Distant supervision methods have also been applied to relation extraction over biomedical corpora. In (Liu et al., 2014), 10,000 neuroscience articles are distantly supervised using information from UMLS Semantic Network to classify braingene relations into geneExpression and otherRelation. They use lexical (bag of words, contextual) features as well as syntactic (dependency parse features). They make the “at-least one” assumption, i.e. at least one of the sentences extracted for a given entity-pair contains the relation in database. They model it as a multi-instance learning problem and adopt a graphical model similar to (Hoffmann et al., 2011). They test using manually annotated examples. They note that the Fscore achieved are much lesser than that achieved in the general domain in (Hoffmann et al., 2011), and attribute to generally poorer performance of NER tools in the biomedical domain, as well as less training examples. (Thomas et al., 2011) explore distant supervision methods for protein-protein interaction extraction.
More recently, deep learning methods have been applied to relation extraction in the biomedical domain. One of the main advantages of such methods over traditional feature or kernel based learning methods is that they require minimal feature engineering. In (Jiang et al., 2016), skipgram vectors (Mikolov et al., 2013) are trained over 5.6Gb of unlabelled text. They use these vectors to extract protein-protein interactions by converting them into features for entities, context and the entire sentence. Using an SVM for classifi-cation, their method is able to outperform many kernel and feature based methods over a variety of datasets.

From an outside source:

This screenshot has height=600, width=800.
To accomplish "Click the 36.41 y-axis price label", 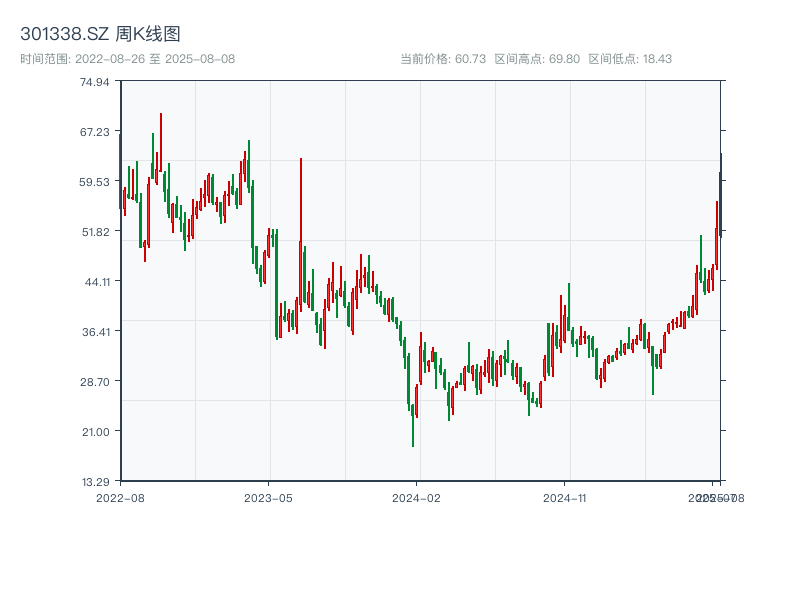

(Sahu et al., 2016) follow a similar method by using word vectors trained on PubMed articles. They use it for the task of relation extraction from clinical text for entities that include problem, treatment and medical test. For a given sentence, given labelled entities, they predict the type of relation exhibited (or None) by the entity pair. These types include “treatment caused medical problem”, “test conducted to investigate medical problem”, “medical problem indicates medical problems”, etc. They use a Convolutional Neural Network (CNN) followed by feedforward neural network architecture for prediction. In addition to pre-trained word vectors as features, for each token they also add features for POS tags, distance from both the entities in the sentence, as well BIO tags for the entities. Their model performs better than a feature based SVM baseline that they train themselves.
The BioNLP’16 Shared Tasks has also introduced some Relation Extraction tasks, in particular the BB3-event subtask that involves predicting whether a “lives-in” relation holds for a Bacteria in a location. Some of the top performing models for this task are deep learning models. (Mehryary et al., 2016) train word embeddings with six billions words of scientific texts from PubMed. They then consider the shortest dependency path between the two entities (Bacteria and location). For each token in the path, they use word embedding features, POS type embeddings and dependency type embeddings. They train a unidirectional LSTM (Hochreiter and Schmidhu- ber, 1997) over the dependency path, that achieves an F-Score of 52.1% on the test set.
(Li et al., 2016) improve the performance by making modifications to the above model. Instead of using the shortest dependency path, they modify the parse tree based on some pruning strategies. They also add feature embeddings for each token to represent the distance from the entities in the shortest path. They then train a Bidirectional LSTM on the path, and obtain an F-Score of 57.1%.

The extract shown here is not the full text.